Orange juice is rich in antioxidants like vitamin C, beneficial flavonoids, and small amounts of fiber, all of which may be directly anti-inflammatory. But what caught Dandona's attention was another substance. Those subjects who ate just the McDonald's breakfast had increased blood levels of a molecule called endotoxin. This molecule comes from the outer walls of certain bacteria. If endotoxin levels rise, our immune system perceives a threat and responds with inflammation.
If theories about the interplay of food and intestinal microbes pan out, it could help cure obesity and revolutionize the $66 billion weight loss industry.
Where had the endotoxin come from? One possibility was the food itself. But there was another possibility. We all carry a few pounds' worth of microbes in our gut, a complex ecosystem collectively called the microbiota. The endotoxin, Dandona suspected, originated in this native colony of microbes. Somehow, a greasy meal full of refined carbohydrates ushered it from the gut, where it was always present but didn't necessarily cause harm, into the bloodstream, where it did. But orange juice stopped that translocation cold.
Dandona's ongoing experiments—and others like it—could upend much of we thought we knew about the causes of obesity, or just that extra pesky 10 pounds of flab.
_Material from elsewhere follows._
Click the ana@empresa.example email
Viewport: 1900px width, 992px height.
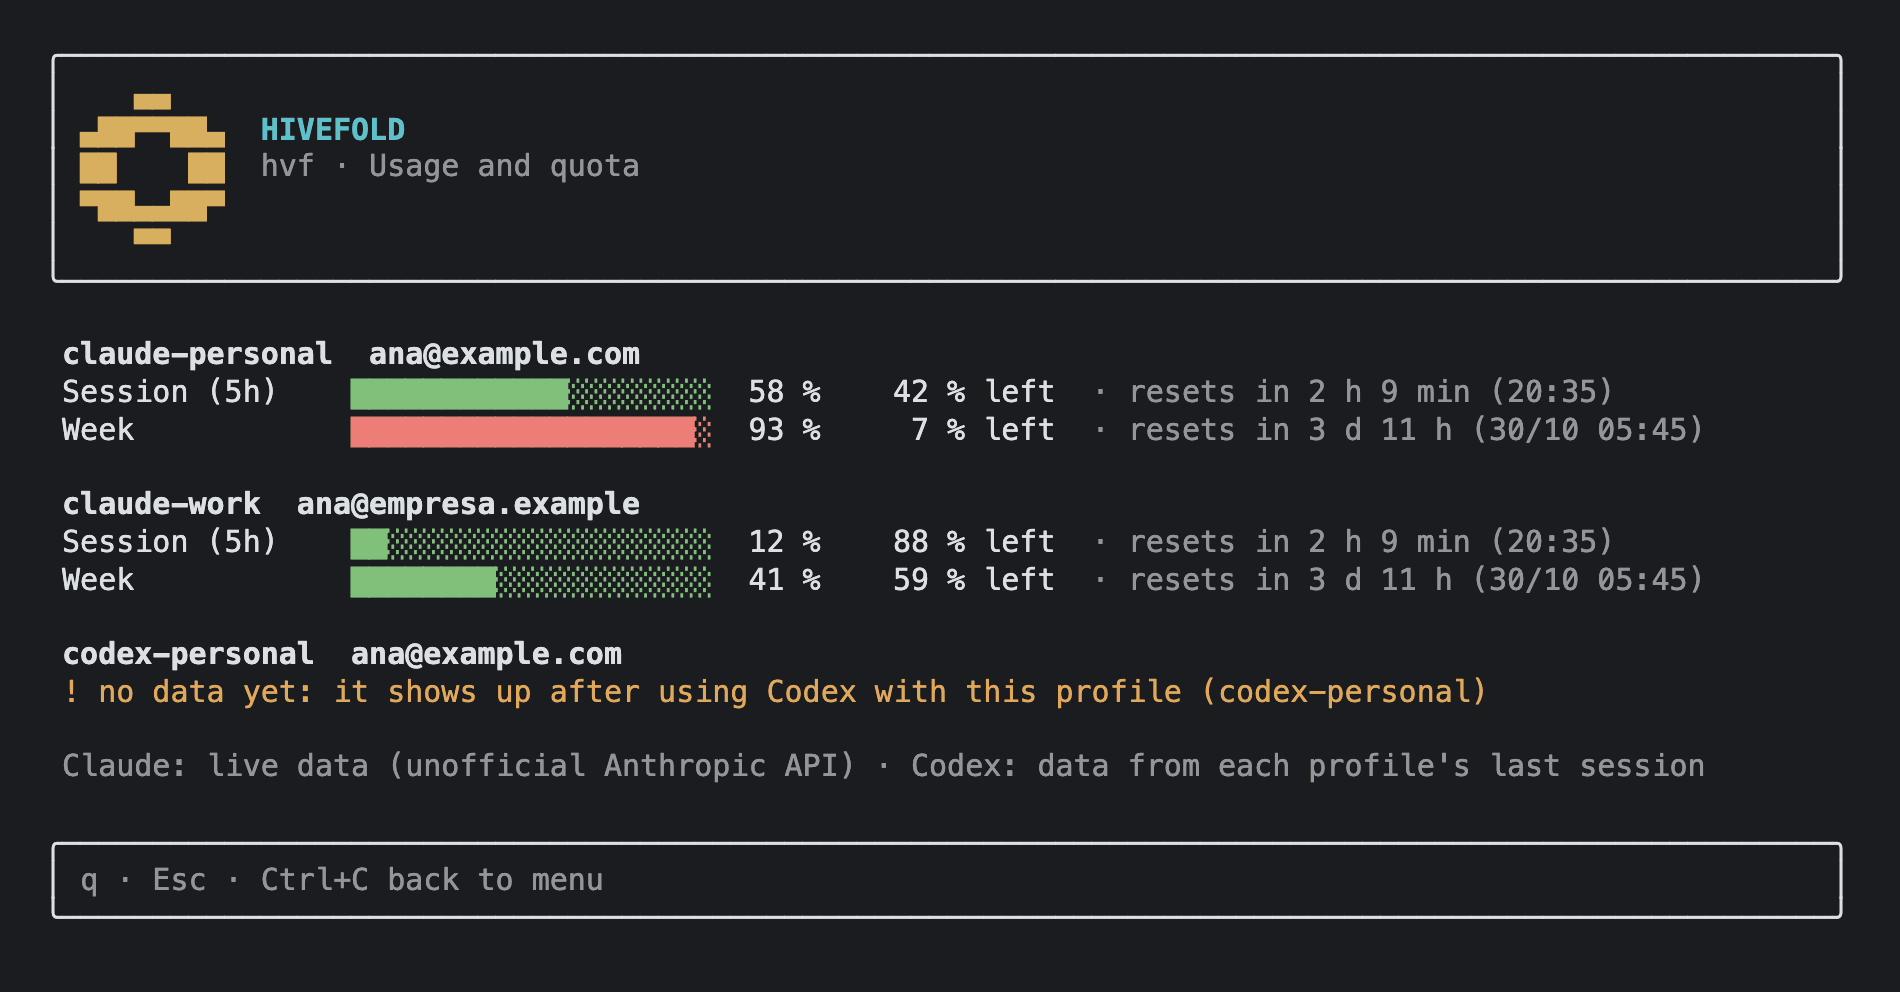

If what some scientists now suspect about the interplay of food and intestinal microbes pans out, it could revolutionize the $66 billion weight loss industry—and help control the soaring $2.7 trillion we spend on health care yearly. "What matters is not how much you eat," Dandona says, "but what you eat."
EVER SINCE THE DUTCH DRAPER Antonie van Leeuwenhoek first scrutinized his own plaque with a homemade microscope more than three centuries ago and discovered "little living animalcules, very prettily a-moving," we've known that we're covered in microbes. But as new and cheaper methods for studying these microbes have become available recently, their importance to our health has grown increasingly evident. Scientists now suspect that our microbial communities contribute to a number of diseases, from allergic disorders like asthma and hay fever, to inflammatory conditions like Crohn's disease, to cancer, heart disease, and obesity.
We are, numerically speaking, 10 percent human, and 90 percent microbe.
As newborns, we encounter our first microbes as we pass through the birth canal. Until that moment, we are 100 percent human. Thereafter, we are, numerically speaking, 10 percent human, and 90 percent microbe. Our microbiome contains at least 150 times more genes, collectively, than our human genome. Think of it as a hulking instruction manual compared to a single page to-do list.
As we mature, we pick up more microbes from breast milk, food, water, animals, soil, and other people. Sometime in childhood, the bustling community of between 500 and 1,000 species stabilizes. Some species are native only to humans, and may have been passed down within the family like heirlooms. Others are generalists—maybe they've hopped aboard from pets, livestock, and other animal sources.